Another grandmother is Lady Eve Balfour, born in 1898. Lady Eve was a major force behind the development and popularization of organic farming in England. Her 1943 book, The Living Soil, was one of the earliest expositions of the organic philosophy and the thinking behind organic farming. She was also influential in expanding the early organic movement in the US thanks to a number of promotional tours she engaged in during the 1950s. Back in the late 1970s I organized a number of tours in the other direction to show American farmers the high level of expertise among organic farmers in Europe. Most of the early hippie farmers on those tours were pretty left wing and certainly non-fancy. One night in England we were all sitting around a pub drinking Guiness.

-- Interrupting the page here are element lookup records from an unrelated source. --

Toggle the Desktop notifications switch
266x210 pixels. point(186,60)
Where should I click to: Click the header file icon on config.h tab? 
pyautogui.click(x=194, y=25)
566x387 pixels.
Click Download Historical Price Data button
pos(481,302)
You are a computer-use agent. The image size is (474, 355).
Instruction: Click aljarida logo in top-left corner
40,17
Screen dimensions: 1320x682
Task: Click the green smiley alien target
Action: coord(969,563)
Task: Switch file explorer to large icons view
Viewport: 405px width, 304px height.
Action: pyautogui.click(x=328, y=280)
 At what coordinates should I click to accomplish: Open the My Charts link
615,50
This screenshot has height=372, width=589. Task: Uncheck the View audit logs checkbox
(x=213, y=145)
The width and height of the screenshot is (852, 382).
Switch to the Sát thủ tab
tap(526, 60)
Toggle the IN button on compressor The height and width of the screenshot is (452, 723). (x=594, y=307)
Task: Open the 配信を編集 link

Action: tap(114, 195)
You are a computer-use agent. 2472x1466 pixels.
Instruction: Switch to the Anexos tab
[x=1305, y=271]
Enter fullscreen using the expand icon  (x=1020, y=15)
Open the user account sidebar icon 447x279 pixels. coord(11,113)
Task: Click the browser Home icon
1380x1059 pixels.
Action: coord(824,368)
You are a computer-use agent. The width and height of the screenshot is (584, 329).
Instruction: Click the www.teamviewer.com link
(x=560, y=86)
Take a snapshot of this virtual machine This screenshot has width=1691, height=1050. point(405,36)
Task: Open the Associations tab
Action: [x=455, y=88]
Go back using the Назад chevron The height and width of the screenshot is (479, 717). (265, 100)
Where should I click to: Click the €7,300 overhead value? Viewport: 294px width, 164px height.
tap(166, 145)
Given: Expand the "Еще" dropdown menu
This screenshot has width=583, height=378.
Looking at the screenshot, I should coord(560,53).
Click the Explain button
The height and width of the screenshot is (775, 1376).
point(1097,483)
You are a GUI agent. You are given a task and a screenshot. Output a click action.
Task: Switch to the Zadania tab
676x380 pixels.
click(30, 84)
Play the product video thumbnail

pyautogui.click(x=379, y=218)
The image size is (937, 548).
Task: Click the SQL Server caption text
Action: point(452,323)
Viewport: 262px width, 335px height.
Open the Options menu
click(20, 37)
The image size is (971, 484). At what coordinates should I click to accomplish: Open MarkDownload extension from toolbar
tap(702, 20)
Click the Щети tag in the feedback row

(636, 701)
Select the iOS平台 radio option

Lady Eve joined our table and right away I could tell the group was impressed that she could knock back the Guiness as fast as we could while simultaneously demonstrating an encyclopedic knowledge of organic farming. After she moved on to another table one of the old leftist hippies turned to me and said, “Damn, if that is the aristocracy I think there should be more of them.”

 

Another, and this time more contemporary grandfather, would have to be Leonard Wickenden, a past president of the American Chemical Society, who became enthusiastically involved in organic growing after he retired from his career as a chemist and he used his scientific background to defend and refine the organic concepts that worked so well for him in his garden. In his 1954 book, Gardening With Nature, he comments on the ferocious opposition to organic farming that he would encounter, especially the vituperative comments of an agricultural dean at the University of Kansas. Wickenden wrote: “The dean accused the proponents of organic agriculture of being unscientific and emotional and, to demonstrate his own scholarly and disciplined mind, he used the following phrases: cult of misguided people – pure superstition and myth – pseudo science – preposterous supposition – ridiculous dogma – these faddists – these cultists- and – bunk.”

 

The simple fact from my experience, after 50 years of practicing what my grandparents have taught me, is that this production system simply works and works far better than most people can imagine. These concepts have successfully fed mankind for 4000 years, a fact that the last grandfather on my list, Franklin Hiram King, expressed so eloquently in his 1911 book, Farmers of Forty Centuries. King pointed out that the obvious answer to feeding the world in perpetuity is written on the soil of organic farms all around the world.